## DATASET ENTRIES
::::

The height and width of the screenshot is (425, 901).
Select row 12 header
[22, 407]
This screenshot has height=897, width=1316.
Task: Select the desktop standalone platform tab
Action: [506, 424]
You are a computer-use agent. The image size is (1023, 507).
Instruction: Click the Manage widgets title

::::

Quote each line above in full, word for word.

The height and width of the screenshot is (425, 901).
Select row 12 header
[22, 407]
This screenshot has height=897, width=1316.
Task: Select the desktop standalone platform tab
Action: [506, 424]
You are a computer-use agent. The image size is (1023, 507).
Instruction: Click the Manage widgets title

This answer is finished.